**Assignment:** Which of the lines in the data mention the string "legend"? List them all.

(Saved entries)
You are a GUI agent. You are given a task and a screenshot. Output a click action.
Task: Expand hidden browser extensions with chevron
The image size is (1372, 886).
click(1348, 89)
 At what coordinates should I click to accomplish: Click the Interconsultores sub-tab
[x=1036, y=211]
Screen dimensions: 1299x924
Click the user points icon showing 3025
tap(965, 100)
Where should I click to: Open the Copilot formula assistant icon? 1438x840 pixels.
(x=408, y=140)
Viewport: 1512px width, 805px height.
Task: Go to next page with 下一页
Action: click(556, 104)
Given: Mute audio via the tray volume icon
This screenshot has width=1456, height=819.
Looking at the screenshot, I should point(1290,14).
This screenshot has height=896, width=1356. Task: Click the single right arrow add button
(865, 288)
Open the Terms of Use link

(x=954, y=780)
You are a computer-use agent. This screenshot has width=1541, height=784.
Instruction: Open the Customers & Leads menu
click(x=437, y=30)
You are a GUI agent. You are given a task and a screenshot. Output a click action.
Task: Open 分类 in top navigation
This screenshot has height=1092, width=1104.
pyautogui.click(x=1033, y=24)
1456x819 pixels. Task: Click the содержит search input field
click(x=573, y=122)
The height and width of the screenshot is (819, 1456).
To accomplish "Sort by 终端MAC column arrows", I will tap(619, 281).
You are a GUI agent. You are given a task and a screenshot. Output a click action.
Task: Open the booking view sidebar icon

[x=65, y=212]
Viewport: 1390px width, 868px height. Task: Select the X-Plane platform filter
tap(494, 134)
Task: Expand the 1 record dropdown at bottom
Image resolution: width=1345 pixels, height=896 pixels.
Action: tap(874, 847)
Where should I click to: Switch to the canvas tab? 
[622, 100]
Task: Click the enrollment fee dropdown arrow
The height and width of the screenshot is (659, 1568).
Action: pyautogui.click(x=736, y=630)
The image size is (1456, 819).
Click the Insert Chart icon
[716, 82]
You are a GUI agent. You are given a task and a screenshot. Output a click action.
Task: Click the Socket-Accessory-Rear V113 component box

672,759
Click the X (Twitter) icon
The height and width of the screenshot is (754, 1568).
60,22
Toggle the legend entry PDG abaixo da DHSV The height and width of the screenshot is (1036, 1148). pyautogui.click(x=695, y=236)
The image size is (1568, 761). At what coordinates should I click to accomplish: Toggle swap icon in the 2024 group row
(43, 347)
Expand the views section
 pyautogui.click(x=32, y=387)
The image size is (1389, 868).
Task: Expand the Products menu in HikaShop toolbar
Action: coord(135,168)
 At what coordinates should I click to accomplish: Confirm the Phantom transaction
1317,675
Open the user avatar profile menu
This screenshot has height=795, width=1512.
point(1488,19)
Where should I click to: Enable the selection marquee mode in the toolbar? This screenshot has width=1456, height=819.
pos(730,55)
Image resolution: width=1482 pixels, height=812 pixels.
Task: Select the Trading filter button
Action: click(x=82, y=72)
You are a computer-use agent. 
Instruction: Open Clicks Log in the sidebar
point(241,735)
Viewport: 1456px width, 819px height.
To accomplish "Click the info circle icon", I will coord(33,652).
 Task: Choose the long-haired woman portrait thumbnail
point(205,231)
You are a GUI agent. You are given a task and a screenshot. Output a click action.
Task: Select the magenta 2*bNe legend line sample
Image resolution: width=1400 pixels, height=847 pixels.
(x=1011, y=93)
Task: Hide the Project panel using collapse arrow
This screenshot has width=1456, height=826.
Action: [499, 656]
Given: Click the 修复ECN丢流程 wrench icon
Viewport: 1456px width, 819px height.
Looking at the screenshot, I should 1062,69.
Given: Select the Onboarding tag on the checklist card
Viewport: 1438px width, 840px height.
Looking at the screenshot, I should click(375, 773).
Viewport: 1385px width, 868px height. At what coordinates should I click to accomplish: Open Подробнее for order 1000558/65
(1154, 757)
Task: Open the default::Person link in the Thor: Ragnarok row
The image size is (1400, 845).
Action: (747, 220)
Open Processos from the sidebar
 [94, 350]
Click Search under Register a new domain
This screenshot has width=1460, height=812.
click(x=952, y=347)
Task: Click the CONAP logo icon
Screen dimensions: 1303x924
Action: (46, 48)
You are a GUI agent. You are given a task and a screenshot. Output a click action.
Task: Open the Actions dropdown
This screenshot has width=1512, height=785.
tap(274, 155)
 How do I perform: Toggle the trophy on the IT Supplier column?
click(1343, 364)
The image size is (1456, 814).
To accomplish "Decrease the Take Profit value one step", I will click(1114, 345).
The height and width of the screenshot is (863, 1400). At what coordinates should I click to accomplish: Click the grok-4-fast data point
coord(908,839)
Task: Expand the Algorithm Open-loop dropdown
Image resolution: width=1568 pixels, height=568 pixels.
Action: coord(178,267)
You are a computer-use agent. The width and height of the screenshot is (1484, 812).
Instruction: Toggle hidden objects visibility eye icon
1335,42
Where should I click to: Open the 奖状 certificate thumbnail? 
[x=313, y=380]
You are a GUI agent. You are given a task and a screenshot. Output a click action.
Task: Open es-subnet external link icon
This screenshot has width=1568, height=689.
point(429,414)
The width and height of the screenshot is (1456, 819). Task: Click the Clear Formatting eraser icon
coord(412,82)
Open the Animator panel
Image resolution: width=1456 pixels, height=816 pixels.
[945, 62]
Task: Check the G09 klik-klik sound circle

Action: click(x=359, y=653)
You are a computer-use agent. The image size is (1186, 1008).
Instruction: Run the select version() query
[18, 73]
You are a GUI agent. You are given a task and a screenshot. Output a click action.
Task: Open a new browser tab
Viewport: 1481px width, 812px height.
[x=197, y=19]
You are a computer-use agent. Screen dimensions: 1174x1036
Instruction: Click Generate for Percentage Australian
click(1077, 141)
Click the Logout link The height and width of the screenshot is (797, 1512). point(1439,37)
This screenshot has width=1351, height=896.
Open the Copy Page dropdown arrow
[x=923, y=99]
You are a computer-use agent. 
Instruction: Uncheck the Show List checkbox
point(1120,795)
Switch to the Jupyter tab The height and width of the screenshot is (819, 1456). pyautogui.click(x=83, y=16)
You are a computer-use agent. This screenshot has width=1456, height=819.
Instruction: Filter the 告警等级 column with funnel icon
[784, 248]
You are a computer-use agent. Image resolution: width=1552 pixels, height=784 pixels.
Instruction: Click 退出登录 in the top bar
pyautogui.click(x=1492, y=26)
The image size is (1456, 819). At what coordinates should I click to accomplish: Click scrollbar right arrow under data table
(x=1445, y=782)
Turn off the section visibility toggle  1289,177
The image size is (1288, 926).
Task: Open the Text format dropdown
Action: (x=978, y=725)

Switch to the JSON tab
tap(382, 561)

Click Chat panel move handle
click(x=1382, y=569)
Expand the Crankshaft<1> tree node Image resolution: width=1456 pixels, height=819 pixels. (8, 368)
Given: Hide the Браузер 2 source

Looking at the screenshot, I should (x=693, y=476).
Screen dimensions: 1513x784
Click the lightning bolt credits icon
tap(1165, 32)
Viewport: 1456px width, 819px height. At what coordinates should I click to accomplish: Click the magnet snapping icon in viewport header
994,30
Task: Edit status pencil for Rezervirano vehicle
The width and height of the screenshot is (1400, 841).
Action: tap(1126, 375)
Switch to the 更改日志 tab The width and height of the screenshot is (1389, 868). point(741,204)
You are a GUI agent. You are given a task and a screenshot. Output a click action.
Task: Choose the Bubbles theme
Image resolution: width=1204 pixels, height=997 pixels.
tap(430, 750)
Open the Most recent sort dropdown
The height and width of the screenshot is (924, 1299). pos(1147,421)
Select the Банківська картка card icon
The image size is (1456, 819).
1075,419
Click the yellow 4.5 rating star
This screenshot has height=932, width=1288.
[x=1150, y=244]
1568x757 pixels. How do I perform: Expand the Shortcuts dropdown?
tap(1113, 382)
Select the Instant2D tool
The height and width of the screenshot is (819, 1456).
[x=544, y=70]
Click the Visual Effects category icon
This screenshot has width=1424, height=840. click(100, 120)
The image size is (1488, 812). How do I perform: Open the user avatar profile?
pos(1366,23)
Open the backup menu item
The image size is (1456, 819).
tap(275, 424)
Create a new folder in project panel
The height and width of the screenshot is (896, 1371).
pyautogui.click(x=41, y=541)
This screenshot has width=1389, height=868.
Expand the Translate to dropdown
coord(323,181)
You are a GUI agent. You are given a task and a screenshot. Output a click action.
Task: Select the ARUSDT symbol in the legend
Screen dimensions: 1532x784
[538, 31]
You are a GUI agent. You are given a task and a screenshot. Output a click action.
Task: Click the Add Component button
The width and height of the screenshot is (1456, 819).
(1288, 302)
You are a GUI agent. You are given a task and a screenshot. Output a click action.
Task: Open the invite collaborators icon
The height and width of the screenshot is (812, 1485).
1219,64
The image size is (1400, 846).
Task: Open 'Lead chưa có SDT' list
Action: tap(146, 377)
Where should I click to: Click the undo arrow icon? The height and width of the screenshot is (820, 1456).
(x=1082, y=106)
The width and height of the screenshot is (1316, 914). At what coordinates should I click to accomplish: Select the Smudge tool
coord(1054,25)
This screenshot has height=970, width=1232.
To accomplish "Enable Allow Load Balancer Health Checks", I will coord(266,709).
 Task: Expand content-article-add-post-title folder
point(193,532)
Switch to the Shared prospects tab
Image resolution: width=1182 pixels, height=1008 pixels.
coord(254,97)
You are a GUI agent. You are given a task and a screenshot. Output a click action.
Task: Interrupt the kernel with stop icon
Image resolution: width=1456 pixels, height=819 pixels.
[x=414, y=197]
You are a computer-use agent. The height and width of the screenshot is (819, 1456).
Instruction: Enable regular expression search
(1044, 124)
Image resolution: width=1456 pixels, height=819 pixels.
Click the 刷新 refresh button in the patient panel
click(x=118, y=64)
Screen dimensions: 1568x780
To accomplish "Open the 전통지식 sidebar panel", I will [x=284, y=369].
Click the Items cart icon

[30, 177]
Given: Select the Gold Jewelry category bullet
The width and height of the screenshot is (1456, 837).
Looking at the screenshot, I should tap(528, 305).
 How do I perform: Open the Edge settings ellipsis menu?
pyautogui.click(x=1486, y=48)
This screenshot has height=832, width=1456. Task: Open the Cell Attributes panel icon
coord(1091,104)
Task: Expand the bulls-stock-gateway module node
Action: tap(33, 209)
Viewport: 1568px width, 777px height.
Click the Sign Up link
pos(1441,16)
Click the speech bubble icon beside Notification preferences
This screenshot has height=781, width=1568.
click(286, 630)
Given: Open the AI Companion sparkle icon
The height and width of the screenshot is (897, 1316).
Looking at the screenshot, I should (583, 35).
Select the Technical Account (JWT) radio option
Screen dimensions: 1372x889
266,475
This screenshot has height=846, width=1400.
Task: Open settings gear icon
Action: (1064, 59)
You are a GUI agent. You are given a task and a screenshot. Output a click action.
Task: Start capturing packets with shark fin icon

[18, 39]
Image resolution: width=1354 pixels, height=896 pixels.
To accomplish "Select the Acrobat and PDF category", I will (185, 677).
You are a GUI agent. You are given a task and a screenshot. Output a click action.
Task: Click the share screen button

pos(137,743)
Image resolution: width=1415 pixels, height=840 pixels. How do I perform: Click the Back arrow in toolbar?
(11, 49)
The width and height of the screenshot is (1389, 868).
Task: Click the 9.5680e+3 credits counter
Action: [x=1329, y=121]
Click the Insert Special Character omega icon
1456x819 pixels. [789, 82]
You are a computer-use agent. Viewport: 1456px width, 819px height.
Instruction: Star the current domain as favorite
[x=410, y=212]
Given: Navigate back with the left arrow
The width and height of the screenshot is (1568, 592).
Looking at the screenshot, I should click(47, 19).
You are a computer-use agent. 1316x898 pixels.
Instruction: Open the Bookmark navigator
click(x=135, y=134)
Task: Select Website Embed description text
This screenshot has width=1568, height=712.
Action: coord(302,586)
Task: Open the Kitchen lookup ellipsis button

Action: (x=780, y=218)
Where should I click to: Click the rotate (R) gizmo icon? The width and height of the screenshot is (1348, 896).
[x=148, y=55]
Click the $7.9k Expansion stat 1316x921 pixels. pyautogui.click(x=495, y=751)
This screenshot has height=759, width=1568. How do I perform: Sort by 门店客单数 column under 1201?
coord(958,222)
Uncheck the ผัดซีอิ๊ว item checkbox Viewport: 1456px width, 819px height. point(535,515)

**Answer box:**
Toggle the legend entry PDG abaixo da DHSV The height and width of the screenshot is (1036, 1148). pyautogui.click(x=695, y=236)
Task: Select the magenta 2*bNe legend line sample
Task: Select the ARUSDT symbol in the legend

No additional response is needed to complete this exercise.